Required work:
Reproduce everything from the start of the records down to the line containing "will (x=231, y=137).", keeping the requests unchanged. Scale every coordinate in the answers by 2.25 and round each result to a whole number, with halves rounding up.

Dataset records:
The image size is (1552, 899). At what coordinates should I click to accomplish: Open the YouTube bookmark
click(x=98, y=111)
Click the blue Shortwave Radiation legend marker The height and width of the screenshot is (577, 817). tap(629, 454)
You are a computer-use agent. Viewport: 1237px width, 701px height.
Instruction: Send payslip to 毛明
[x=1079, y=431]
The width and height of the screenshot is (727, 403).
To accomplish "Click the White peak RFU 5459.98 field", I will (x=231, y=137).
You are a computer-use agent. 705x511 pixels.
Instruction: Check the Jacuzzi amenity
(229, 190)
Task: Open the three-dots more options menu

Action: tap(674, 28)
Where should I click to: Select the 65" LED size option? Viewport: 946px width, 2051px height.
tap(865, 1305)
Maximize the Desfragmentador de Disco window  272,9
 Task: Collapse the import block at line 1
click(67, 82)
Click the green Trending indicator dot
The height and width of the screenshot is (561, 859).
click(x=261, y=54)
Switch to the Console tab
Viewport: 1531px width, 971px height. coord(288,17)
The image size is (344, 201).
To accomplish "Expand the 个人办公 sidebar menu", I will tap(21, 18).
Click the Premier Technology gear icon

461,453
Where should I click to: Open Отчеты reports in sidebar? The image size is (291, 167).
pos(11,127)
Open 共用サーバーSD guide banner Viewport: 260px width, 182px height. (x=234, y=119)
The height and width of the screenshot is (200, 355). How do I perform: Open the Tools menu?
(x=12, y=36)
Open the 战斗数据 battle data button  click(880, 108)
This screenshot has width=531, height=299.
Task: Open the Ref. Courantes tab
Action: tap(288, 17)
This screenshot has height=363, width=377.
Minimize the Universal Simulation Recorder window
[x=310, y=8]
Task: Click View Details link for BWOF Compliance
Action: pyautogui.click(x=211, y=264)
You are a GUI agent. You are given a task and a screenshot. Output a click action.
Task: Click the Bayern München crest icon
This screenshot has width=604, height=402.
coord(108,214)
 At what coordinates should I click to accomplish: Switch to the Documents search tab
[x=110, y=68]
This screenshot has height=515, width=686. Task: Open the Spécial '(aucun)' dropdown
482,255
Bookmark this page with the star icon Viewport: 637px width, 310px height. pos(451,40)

Solution to this exercise:
The image size is (1552, 899). At what coordinates should I click to accomplish: Open the YouTube bookmark
click(x=221, y=250)
Click the blue Shortwave Radiation legend marker The height and width of the screenshot is (577, 817). tap(1415, 1022)
You are a computer-use agent. Viewport: 1237px width, 701px height.
Instruction: Send payslip to 毛明
[x=2428, y=970]
The width and height of the screenshot is (727, 403).
To accomplish "Click the White peak RFU 5459.98 field", I will (x=520, y=308).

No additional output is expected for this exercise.